• EXERCISE OBJECTIVE:
Search the data below for the word "Share" and report how many lines contain it. Nothing but the number is needed.

• EXERCISE DATA:
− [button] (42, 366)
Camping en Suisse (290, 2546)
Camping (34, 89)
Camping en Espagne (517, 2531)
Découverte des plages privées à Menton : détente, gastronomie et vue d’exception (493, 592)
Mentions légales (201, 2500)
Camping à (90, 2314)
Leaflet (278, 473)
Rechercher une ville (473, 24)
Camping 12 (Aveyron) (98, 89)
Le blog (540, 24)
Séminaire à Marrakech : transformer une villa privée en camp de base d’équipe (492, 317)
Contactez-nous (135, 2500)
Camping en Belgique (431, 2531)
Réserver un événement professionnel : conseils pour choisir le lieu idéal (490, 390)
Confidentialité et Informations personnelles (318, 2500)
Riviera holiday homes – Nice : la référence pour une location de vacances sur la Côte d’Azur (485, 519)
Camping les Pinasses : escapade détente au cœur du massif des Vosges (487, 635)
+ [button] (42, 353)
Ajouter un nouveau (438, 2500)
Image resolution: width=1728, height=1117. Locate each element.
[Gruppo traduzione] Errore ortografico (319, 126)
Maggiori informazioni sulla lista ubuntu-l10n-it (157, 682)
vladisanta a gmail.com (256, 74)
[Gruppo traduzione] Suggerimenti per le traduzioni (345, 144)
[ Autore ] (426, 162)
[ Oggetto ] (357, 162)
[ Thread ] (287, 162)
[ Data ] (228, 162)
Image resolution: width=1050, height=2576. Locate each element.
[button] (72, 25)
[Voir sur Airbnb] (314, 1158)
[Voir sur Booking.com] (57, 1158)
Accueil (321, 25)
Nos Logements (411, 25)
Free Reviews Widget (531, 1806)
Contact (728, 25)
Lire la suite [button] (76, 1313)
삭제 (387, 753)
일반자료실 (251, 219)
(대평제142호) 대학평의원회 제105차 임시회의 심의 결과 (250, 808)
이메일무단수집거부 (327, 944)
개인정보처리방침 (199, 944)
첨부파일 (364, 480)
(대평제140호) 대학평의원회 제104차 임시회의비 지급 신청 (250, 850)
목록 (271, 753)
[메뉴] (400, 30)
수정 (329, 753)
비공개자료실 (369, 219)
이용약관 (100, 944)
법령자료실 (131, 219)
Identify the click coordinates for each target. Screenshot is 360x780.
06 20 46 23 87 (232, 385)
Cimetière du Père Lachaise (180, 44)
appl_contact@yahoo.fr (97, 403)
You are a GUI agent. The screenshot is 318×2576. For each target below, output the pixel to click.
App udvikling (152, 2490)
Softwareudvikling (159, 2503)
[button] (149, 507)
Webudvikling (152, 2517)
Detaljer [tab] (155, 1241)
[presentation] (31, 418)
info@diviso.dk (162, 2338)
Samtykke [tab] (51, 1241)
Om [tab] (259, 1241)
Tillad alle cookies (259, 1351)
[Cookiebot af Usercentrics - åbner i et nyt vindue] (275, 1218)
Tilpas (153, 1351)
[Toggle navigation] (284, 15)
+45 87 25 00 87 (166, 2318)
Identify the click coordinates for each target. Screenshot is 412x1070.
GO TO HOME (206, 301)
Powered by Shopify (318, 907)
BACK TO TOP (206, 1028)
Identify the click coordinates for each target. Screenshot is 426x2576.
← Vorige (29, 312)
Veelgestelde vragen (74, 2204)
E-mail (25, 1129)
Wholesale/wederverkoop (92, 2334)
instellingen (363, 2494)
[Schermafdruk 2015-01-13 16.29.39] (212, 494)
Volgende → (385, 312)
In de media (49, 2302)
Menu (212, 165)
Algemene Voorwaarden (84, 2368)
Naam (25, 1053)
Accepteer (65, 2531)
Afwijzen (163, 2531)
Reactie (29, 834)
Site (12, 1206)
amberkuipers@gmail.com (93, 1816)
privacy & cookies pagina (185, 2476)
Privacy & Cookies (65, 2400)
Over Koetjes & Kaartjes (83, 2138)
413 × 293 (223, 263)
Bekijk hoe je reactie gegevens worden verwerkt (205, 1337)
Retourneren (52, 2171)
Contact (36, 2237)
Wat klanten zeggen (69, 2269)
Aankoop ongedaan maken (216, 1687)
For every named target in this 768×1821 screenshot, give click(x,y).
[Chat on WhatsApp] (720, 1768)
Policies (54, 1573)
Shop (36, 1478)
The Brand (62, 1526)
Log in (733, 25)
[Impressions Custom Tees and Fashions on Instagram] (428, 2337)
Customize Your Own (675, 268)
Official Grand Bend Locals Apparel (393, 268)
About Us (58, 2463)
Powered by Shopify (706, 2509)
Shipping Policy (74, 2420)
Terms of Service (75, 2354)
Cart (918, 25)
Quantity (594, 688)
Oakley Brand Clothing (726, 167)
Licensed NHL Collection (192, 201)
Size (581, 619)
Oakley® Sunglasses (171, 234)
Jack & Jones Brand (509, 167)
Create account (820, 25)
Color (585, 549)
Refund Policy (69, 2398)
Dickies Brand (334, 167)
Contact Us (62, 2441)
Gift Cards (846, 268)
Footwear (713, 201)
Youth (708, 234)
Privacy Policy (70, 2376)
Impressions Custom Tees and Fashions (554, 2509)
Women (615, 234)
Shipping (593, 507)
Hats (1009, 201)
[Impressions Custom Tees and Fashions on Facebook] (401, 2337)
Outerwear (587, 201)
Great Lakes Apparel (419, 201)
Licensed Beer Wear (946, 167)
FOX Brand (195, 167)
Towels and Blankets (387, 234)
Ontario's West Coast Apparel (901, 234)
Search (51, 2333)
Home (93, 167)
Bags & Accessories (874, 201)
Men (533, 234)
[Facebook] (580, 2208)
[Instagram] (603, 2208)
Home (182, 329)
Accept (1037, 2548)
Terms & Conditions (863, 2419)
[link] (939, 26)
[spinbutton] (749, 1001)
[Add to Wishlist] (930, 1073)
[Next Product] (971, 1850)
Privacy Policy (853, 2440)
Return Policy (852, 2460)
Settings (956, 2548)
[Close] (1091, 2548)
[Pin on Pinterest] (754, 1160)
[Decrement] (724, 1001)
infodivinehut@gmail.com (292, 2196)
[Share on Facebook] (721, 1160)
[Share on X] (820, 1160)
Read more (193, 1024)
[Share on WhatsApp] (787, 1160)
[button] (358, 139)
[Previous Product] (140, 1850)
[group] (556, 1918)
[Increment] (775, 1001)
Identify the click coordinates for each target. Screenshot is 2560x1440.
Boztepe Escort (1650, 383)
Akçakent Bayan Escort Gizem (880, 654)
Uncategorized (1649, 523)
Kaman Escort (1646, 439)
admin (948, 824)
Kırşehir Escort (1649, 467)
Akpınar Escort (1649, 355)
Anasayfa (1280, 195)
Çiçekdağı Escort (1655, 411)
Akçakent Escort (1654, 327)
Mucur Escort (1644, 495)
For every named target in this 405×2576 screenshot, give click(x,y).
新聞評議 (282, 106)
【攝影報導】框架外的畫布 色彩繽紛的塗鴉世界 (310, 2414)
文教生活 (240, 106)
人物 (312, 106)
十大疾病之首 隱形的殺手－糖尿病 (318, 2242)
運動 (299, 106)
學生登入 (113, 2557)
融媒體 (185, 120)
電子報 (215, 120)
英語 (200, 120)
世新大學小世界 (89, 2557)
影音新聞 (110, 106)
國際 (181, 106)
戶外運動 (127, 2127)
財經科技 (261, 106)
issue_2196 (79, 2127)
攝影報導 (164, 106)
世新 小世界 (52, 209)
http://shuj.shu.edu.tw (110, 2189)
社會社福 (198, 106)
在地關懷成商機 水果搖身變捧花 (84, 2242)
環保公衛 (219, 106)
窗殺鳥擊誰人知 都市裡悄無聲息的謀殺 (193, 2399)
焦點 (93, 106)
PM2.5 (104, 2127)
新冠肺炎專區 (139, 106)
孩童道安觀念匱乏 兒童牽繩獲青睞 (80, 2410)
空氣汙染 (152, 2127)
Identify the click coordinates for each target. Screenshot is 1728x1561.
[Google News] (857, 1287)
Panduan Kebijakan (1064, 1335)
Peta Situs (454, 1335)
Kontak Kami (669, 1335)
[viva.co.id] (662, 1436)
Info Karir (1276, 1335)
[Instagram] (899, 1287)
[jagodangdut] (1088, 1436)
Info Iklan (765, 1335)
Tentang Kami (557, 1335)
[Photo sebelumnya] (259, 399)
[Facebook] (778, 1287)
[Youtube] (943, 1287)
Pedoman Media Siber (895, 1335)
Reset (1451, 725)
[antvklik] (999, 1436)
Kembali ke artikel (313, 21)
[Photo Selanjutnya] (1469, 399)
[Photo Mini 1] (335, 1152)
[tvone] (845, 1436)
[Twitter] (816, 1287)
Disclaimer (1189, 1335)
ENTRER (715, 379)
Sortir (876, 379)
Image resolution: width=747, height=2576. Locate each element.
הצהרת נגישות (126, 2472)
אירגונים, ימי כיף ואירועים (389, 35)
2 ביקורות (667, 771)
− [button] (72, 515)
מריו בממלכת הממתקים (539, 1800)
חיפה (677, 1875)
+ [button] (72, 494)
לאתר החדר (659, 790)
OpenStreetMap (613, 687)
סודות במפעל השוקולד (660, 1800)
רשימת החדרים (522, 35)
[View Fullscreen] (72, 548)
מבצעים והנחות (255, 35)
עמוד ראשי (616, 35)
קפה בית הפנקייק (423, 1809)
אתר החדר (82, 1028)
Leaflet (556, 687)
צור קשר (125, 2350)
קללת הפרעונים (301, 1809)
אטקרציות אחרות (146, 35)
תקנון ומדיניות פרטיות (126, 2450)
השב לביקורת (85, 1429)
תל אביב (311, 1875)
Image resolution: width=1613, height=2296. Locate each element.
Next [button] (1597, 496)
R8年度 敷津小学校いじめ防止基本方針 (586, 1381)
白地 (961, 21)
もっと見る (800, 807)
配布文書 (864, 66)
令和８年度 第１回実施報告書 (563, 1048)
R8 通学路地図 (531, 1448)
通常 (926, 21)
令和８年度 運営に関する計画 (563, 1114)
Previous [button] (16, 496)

• TASK ANSWER:
3